On a peut-être abusé en vous promettant un film perturbant qui allait tester votre gag reflex. Swallow n’est pas le genre de titre qu’on visionne dans le but de repousser ses limites. C’est plutôt une étude de caractère touchante, construite autour d’un personnage fascinant.. et oui, pimentée de quelques séquences dégueulasses. En cette demeure, il y a plus de Todd Haynes que de David Cronenberg.
Le film nous met dans la peau d’Hunter. Elle vient de se marier à Ritchie, un type au physique parfait qui descend d’une famille fortunée.

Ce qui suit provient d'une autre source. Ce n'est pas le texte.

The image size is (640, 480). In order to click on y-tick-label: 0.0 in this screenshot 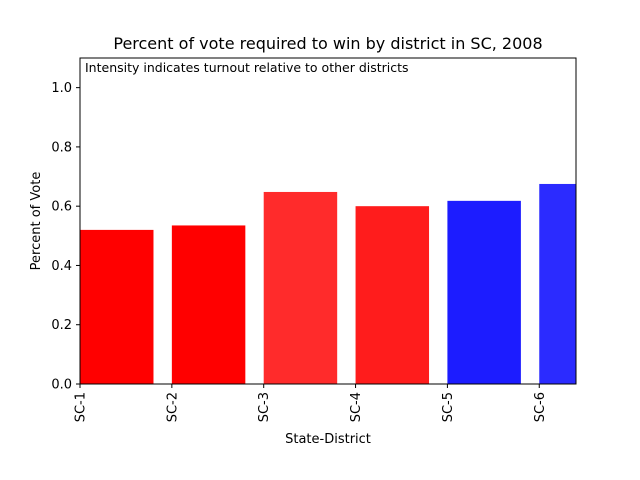, I will do `click(62, 386)`.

Dans son immense demeure, Hunter est comme une bouteille à la mer. Sa solitude est écrasante et n’a d’équivalent que le contrôle de plus en plus restreignant qu’exerce son entourage sur toutes les facettes de son existence. Alors qu’elle apprend être enceinte, Hunter découvre aussi qu’avaler des billes, épingles et autres objets métalliques l’aide à garder une impression de main-mise sur sa vie…
Basé sur le pica, un véritable trouble alimentaire, le film construit avec soin sa protagoniste dont il nous dévoile lentement la psyché. Il s’agit du récit d’une femme-objet qui avale les objets qui l’entourent pour reprendre le contrôle d’un corps et d’un environnement lui ayant toujours été niés. Les scènes sanglantes d’absorption (et de déjection) renvoient à une rébellion libératrice pour Hunter, qui y gagne la confiance de remettre sa vie en question.
On ne peut pas vraiment parler de «body horror». Au lieu de l’aliénation qu’on retrouve dans ce genre de films, le pica tel que mis en scène ici sert à rapprocher Hunter d’elle-même et de l’auditoire du film. Swallow aborde ces tendances auto-destructrices avec une certaine douceur et plusieurs touches d’humour noir. Lorsque sa belle-famille finit par prendre conscience du problème d’Hunter, elle cherche… à la contrôler encore davantage!
Haley Bennett (Kristy, The Haunting of Molly Hartley) est parfaite dans le rôle principal. Ses yeux fuyants, sa voix à peine audible… Il faut la voir aller et venir, résistant à l’envie irrépressible d’avaler un autre bout de métal pointu. Elle fait face à un époux qui a l’empathie d’une patate (Austin Stowell) et reçoit comme rare support la sympathie d’un garde du corps syrien (Laith Nakli).
Il s’agit du premier long-métrage de Carlo Mirabella-Davis, qui n’échappe pas à quelques clichés mais réalise cette fable féministe avec inspiration. Le film continue de surprendre jusqu’à ses plans finaux, provocateurs et magnifiques.